Wada et al. prospectively studied 39 consecutive patients with spontaneous ICH by computed tomography angiography within 3 hours of symptom onset. Scans were reviewed by 3 readers. Patients were dichotomized according to the presence or absence of the spot sign. Clinical and radiological outcomes were compared between groups. The predictive value of this sign was assessed in a multivariate analysis.

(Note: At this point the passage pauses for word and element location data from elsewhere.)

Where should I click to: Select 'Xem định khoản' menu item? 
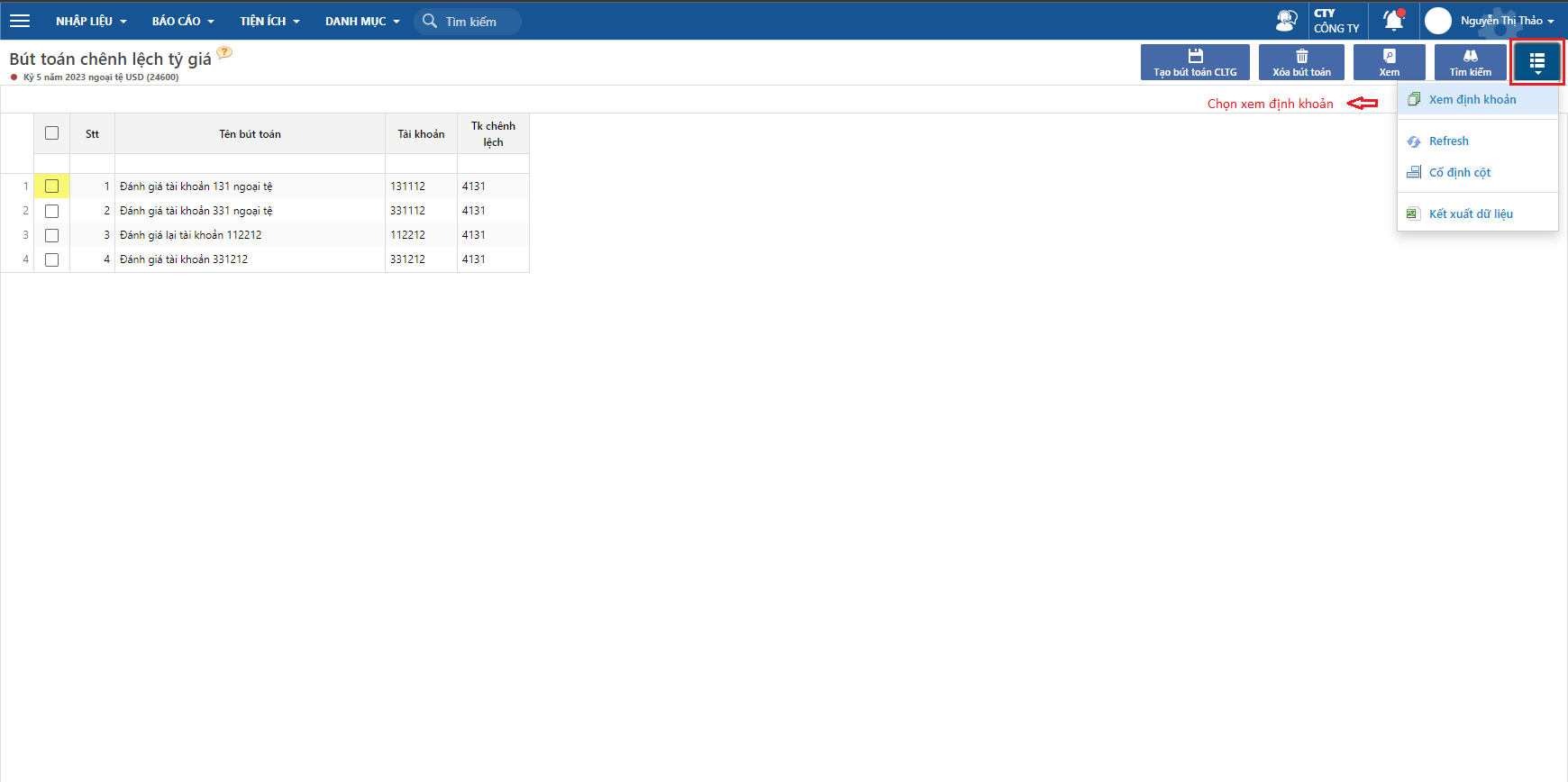1472,100

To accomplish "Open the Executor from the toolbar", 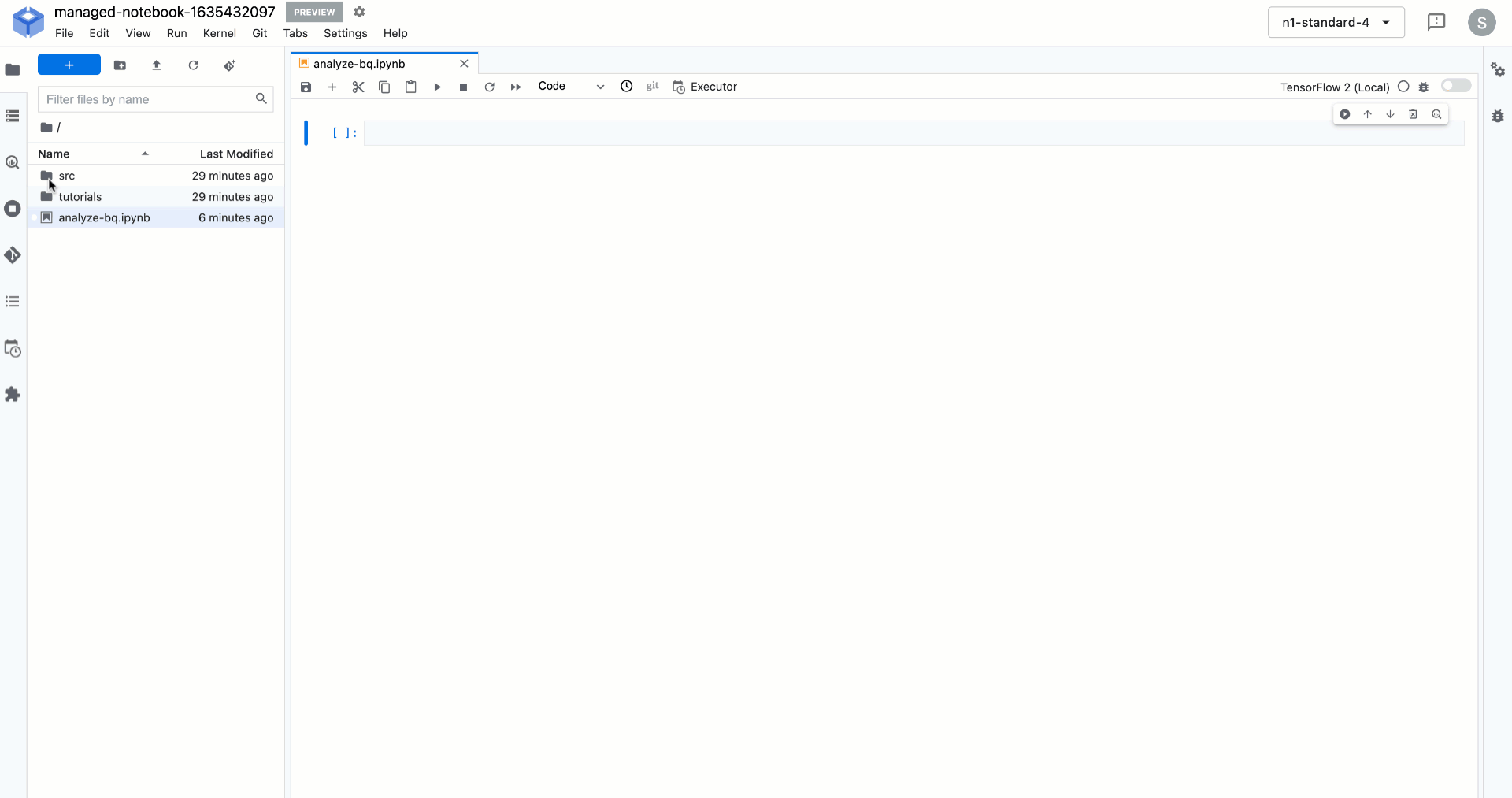I will coord(705,87).
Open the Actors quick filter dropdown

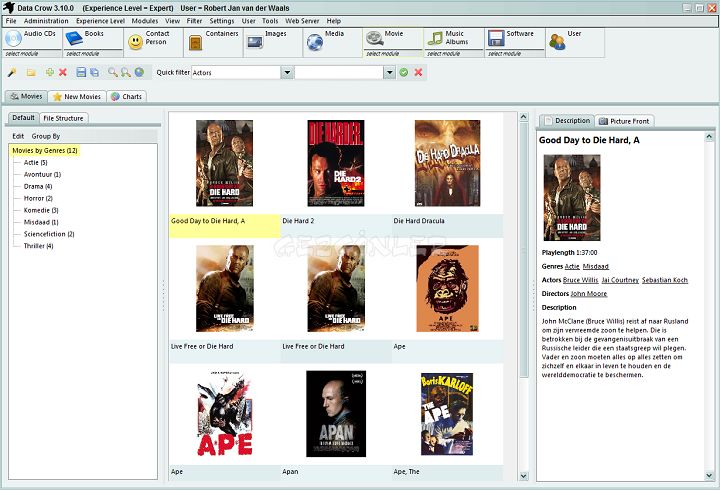(287, 73)
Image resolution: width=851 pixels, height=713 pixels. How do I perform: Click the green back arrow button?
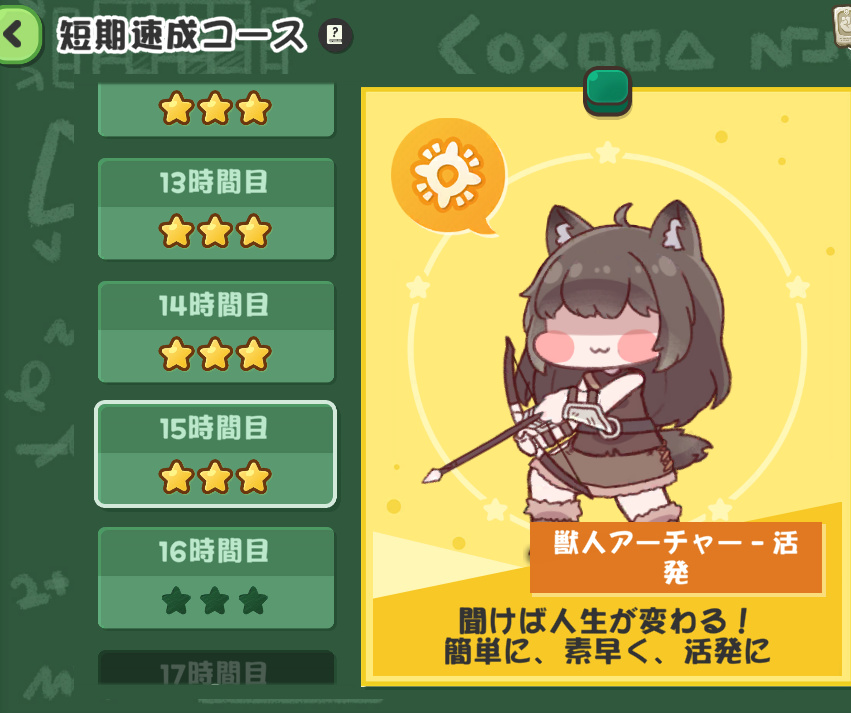(x=18, y=35)
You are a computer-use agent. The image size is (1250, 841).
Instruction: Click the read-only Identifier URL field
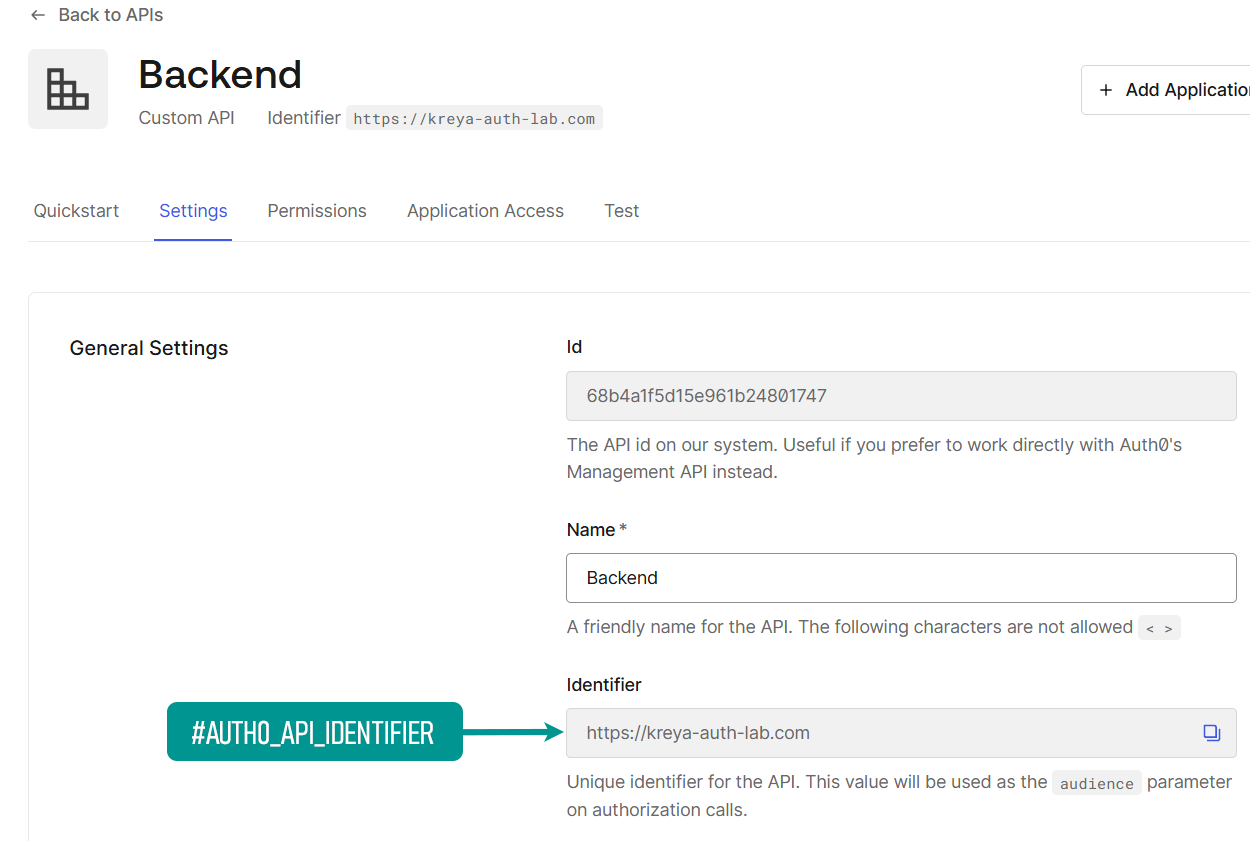click(x=880, y=733)
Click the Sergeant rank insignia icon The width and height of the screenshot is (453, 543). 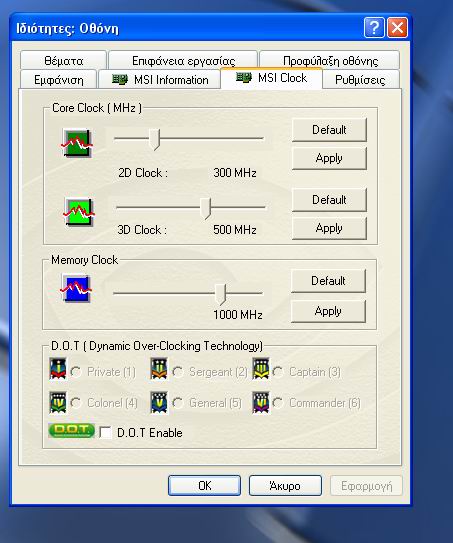click(159, 368)
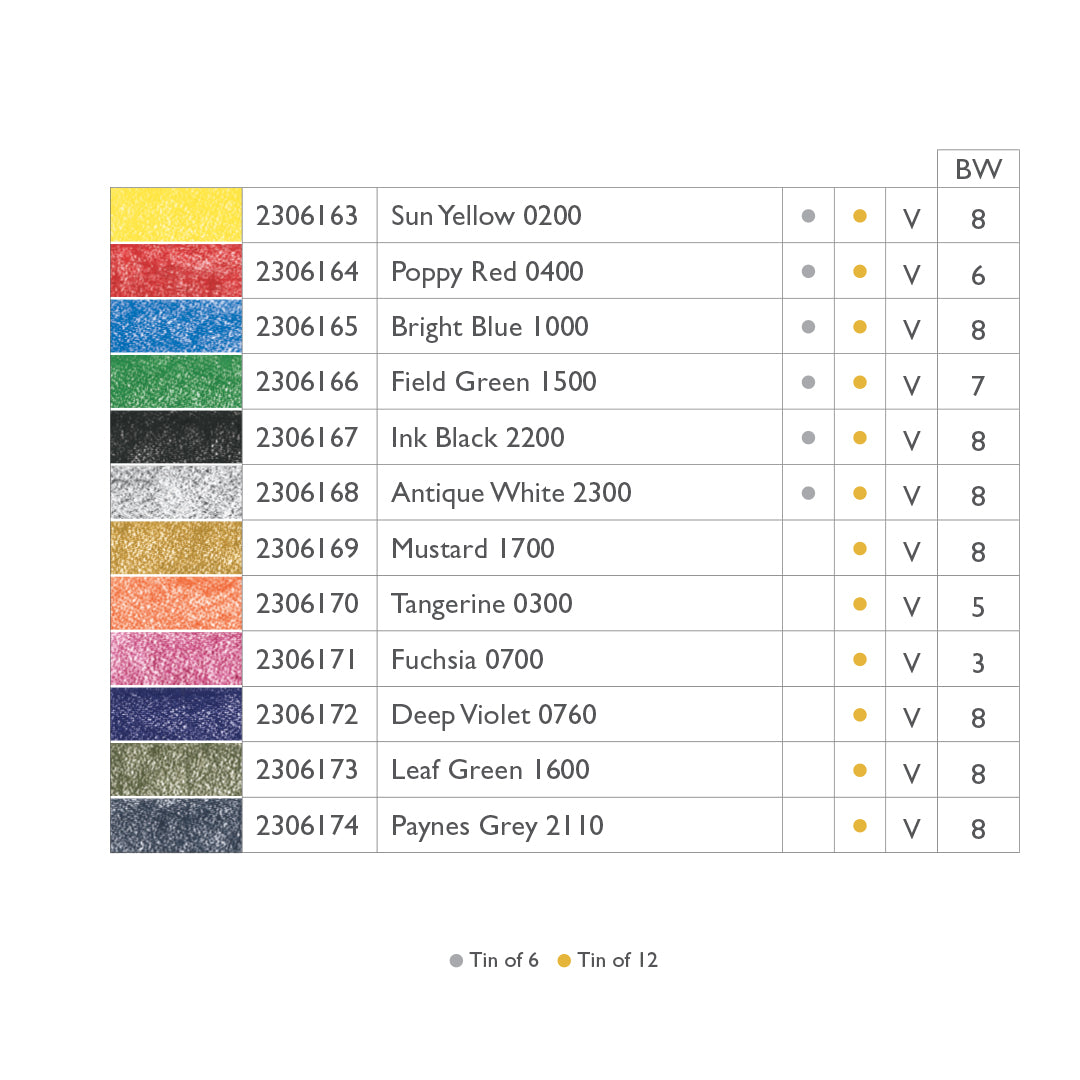Click the yellow Tin of 12 legend dot
The image size is (1080, 1080).
[564, 961]
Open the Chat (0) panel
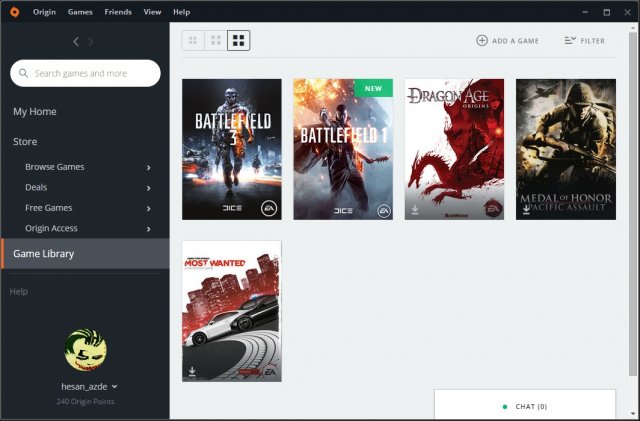Screen dimensions: 640x421 tap(524, 406)
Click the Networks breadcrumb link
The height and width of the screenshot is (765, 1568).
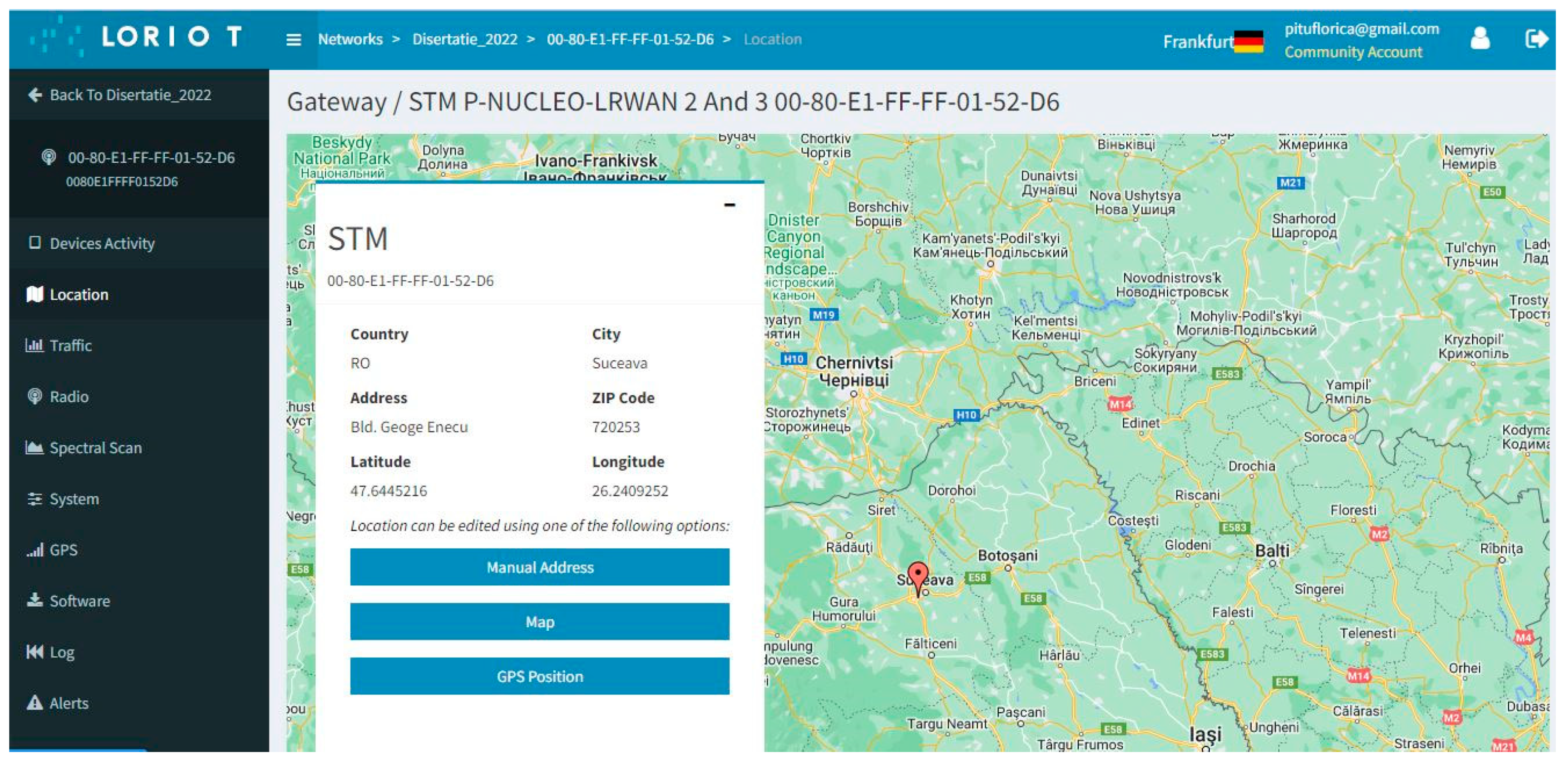click(x=350, y=39)
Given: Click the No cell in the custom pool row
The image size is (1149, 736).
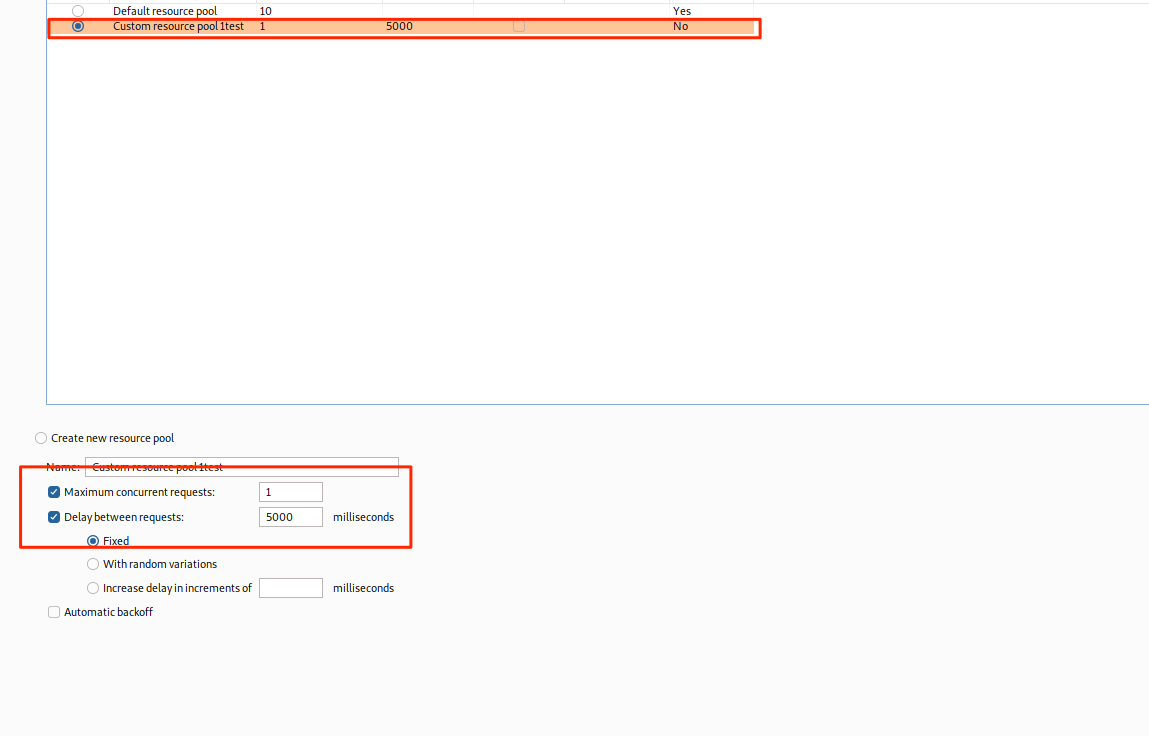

Thirteen patients (33%) demonstrated 31 enhancing foci. Baseline clinical variables were similar in both groups. Hematoma expansion occurred in 11 patients (28%) on follow-up. Seventy-seven percent of patients with and 4% without hematoma expansion demonstrated the spot sign (P<0.0001). Sensitivity, specificity, positive predictive value, negative predictive value, and likelihood ratio for expansion were 91%, 89%, 77%, 96%, and 8.5, respectively. Interobserver agreement was high (kappa=0.92 to 0.94). In patients with the spot sign, mean volume change was greater (P=0.008), extravasation more common (P=0.0005), and median hospital stay longer (P=0.04), and fewer patients achieved a good outcome (modified Rankin Scale score <2), although the latter was not significant (P=0.16). No differences in hydrocephalus (P=1.00), surgical intervention (P=1.00), or death (P=0.60) were noted between groups. In multiple regression, the spot sign independently predicted hematoma expansion (P=0.0003).
The computed tomography angiography spot sign is associated with the presence and extent of hematoma progression. Fewer patients achieve a good clinical outcome and hospital stay was longer. Further studies are warranted to validate the ability of this sign to predict clinical outcomes 15).